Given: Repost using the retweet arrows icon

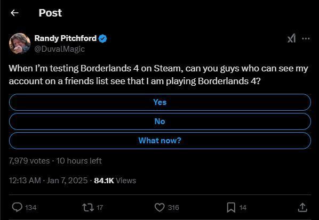Looking at the screenshot, I should [88, 207].
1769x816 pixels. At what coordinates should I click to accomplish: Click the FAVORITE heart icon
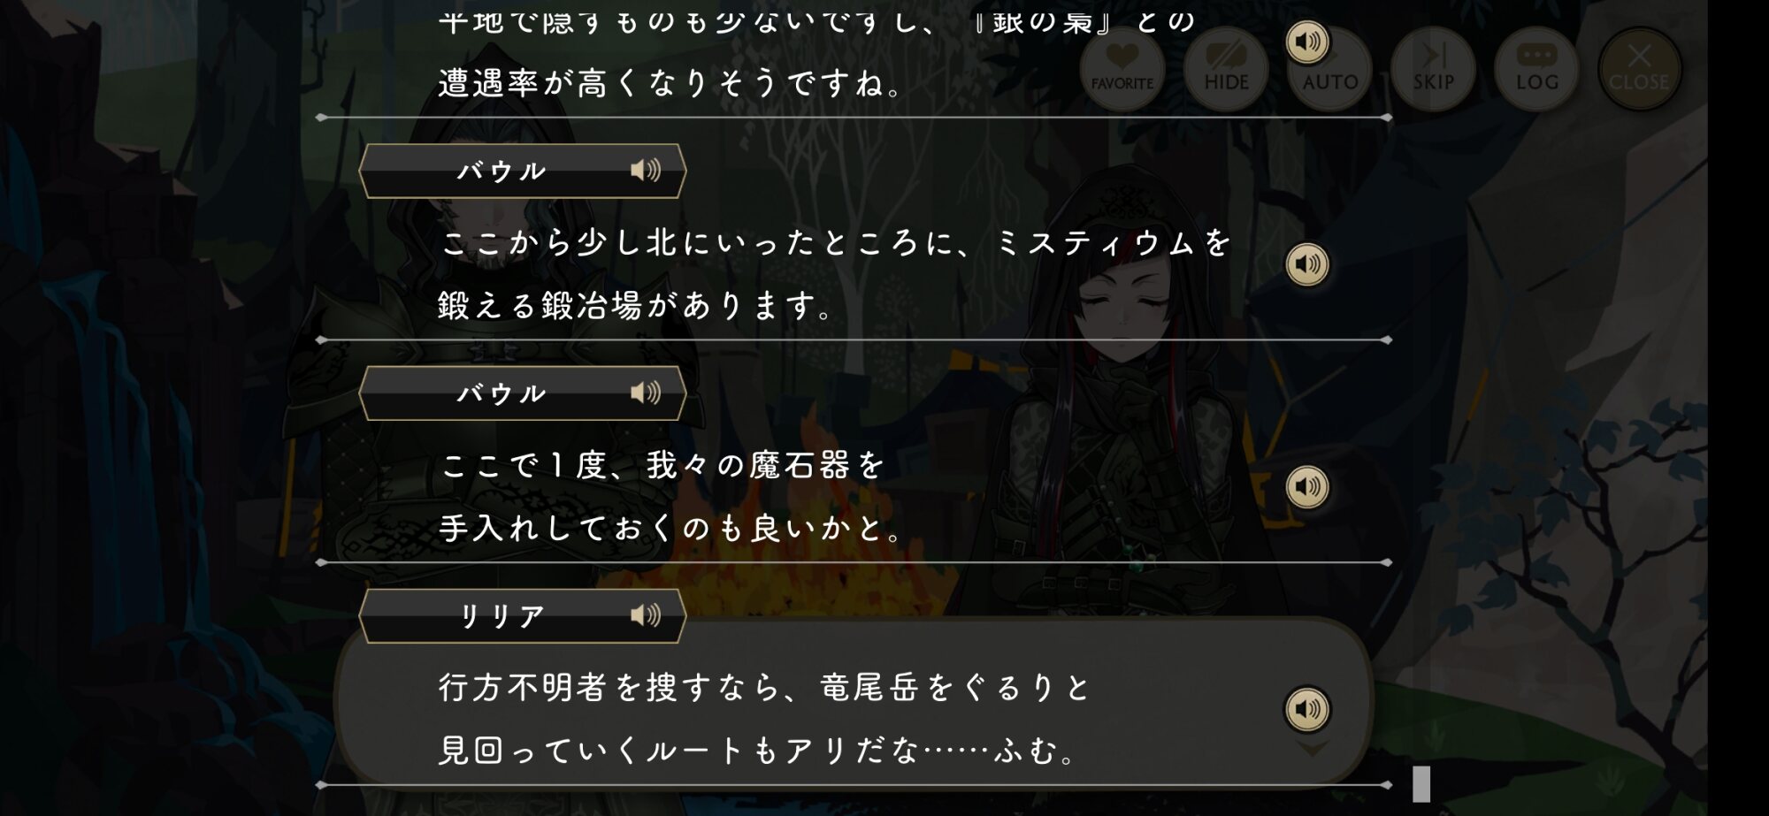(1122, 69)
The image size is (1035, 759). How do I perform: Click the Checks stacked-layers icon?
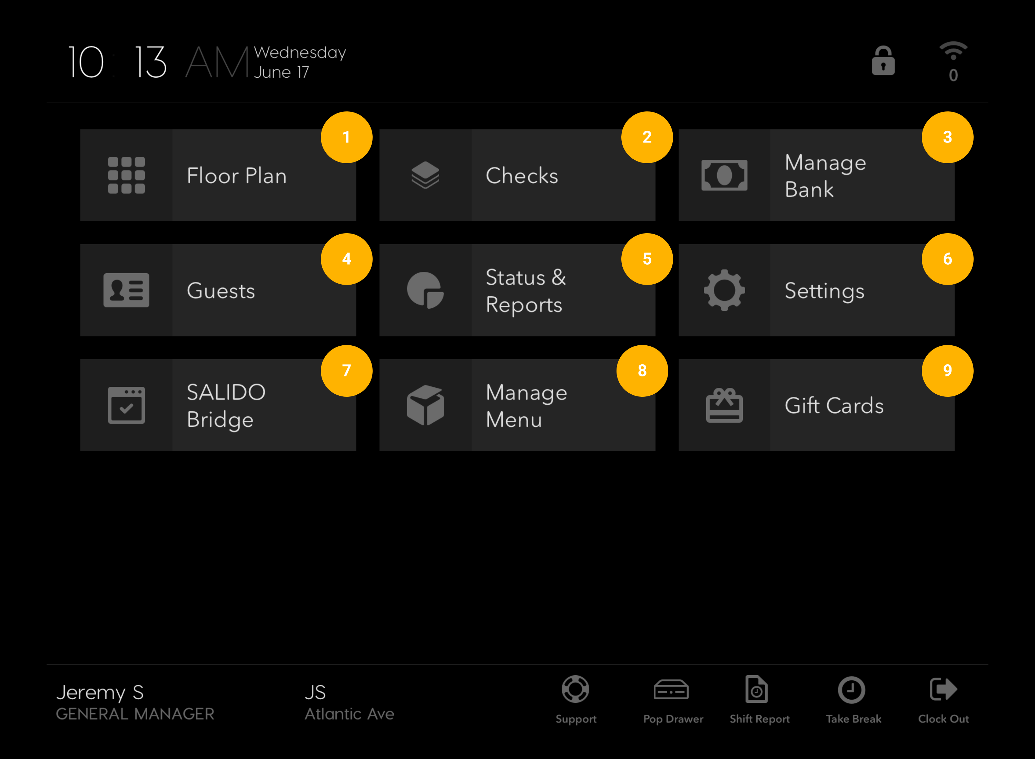(x=425, y=176)
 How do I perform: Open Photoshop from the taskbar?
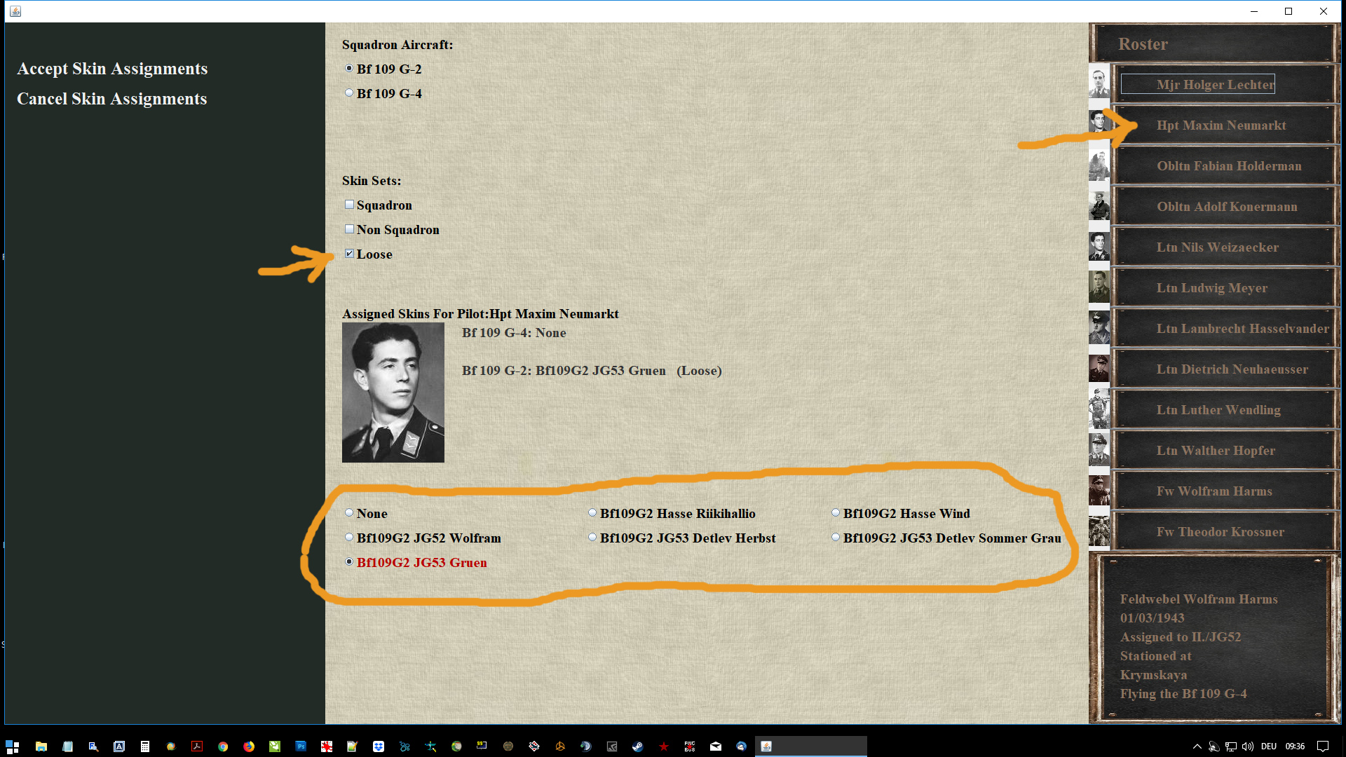pyautogui.click(x=301, y=746)

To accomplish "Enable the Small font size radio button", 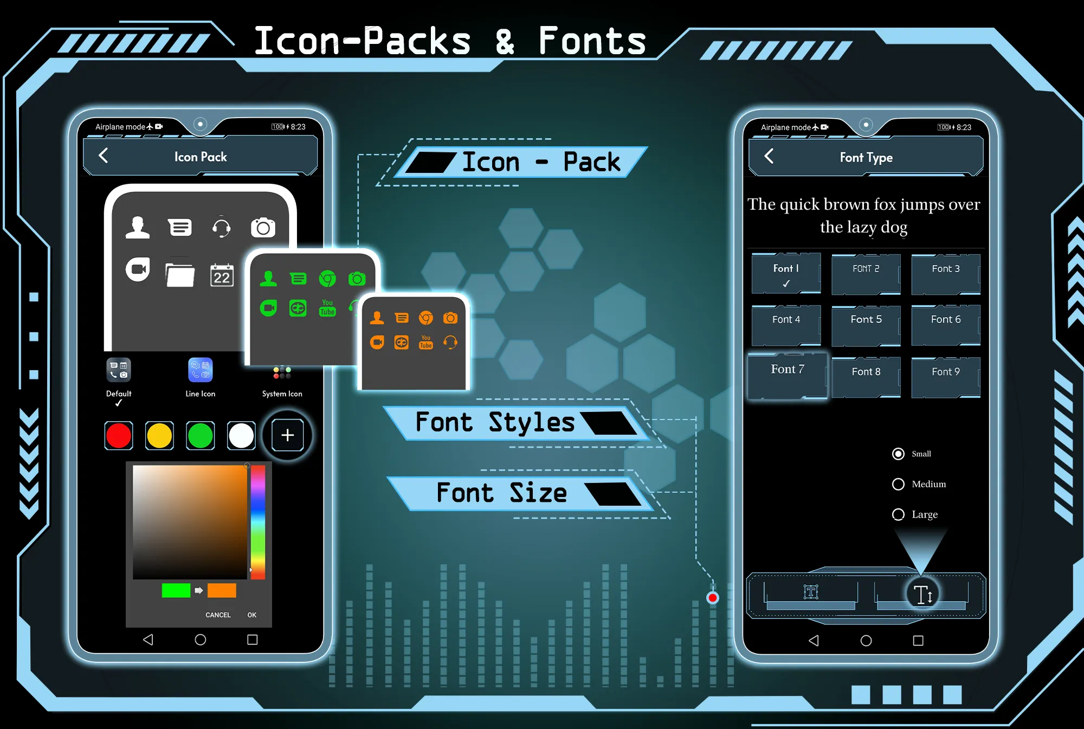I will pos(898,455).
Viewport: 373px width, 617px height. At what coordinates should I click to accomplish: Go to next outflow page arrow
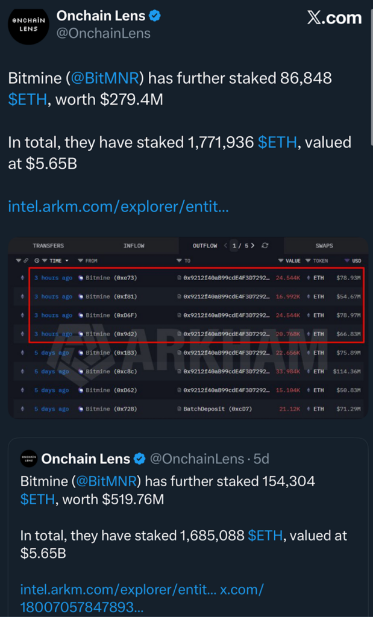[x=252, y=246]
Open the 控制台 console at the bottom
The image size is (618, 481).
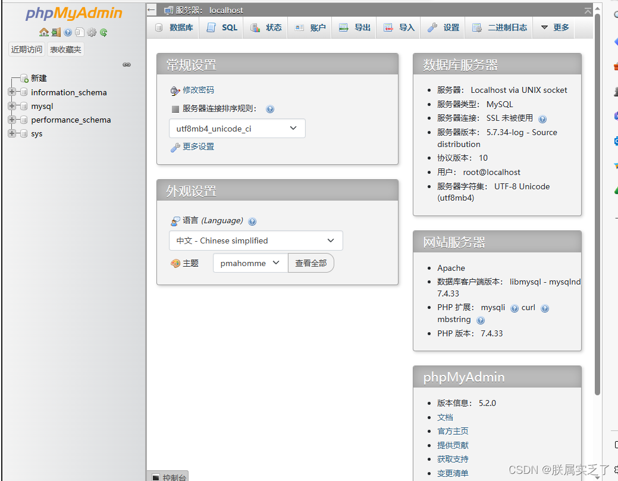click(173, 477)
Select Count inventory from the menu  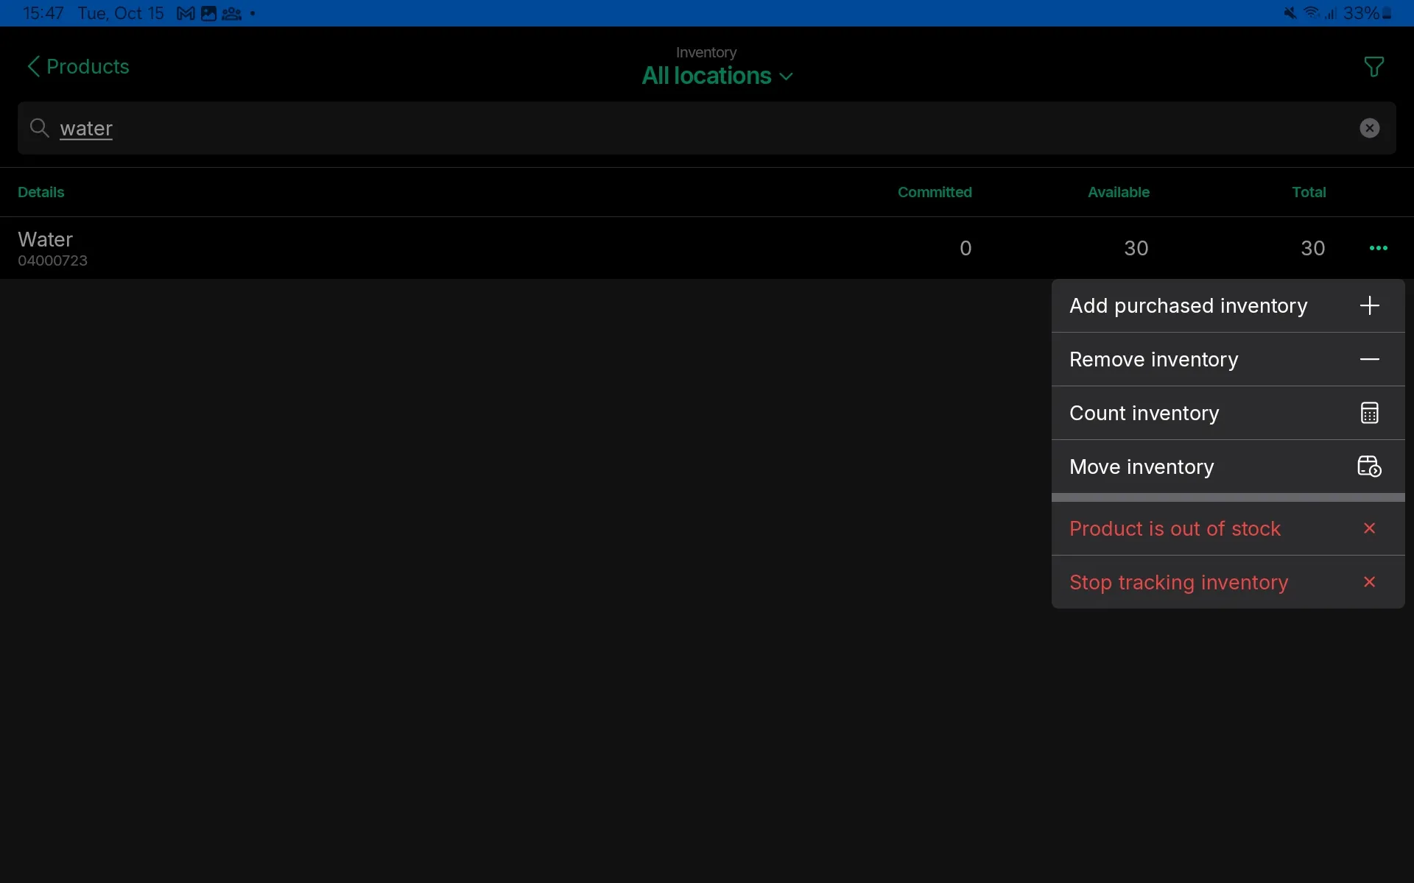click(1144, 413)
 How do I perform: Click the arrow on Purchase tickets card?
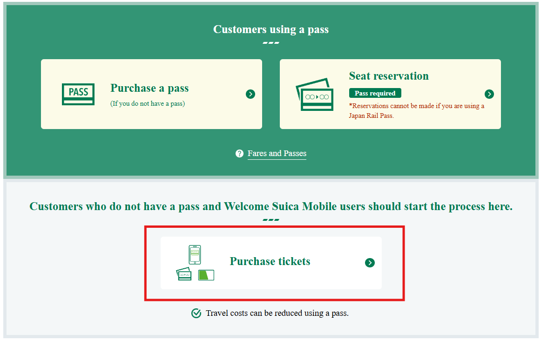[x=370, y=263]

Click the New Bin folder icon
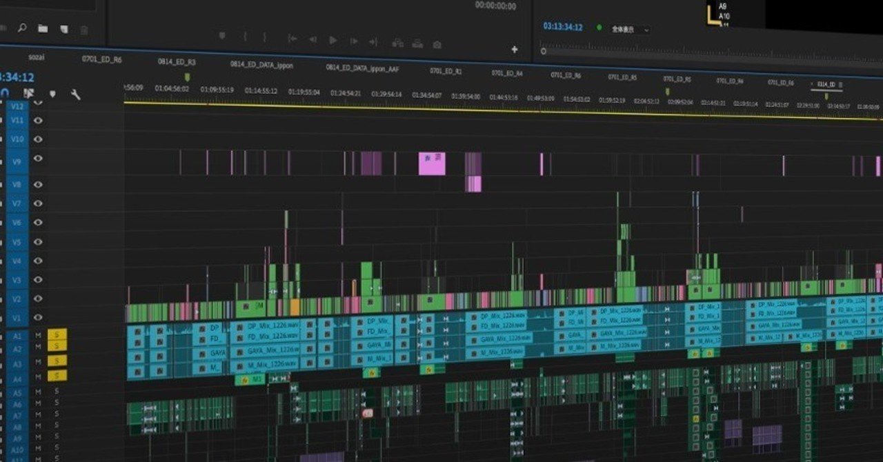pyautogui.click(x=43, y=28)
# # #
*Exercise requirements:*
Update everything from the line containing "How do I perform: Click the arrow" down to the end of the items, replacing "Purchase tickets" with "Buy tickets" and keeping all else the same. Omit the pictures from your answer.

*Expected output:*
 How do I perform: Click the arrow on Buy tickets card?
[x=370, y=263]

Click the New Bin folder icon
pyautogui.click(x=43, y=28)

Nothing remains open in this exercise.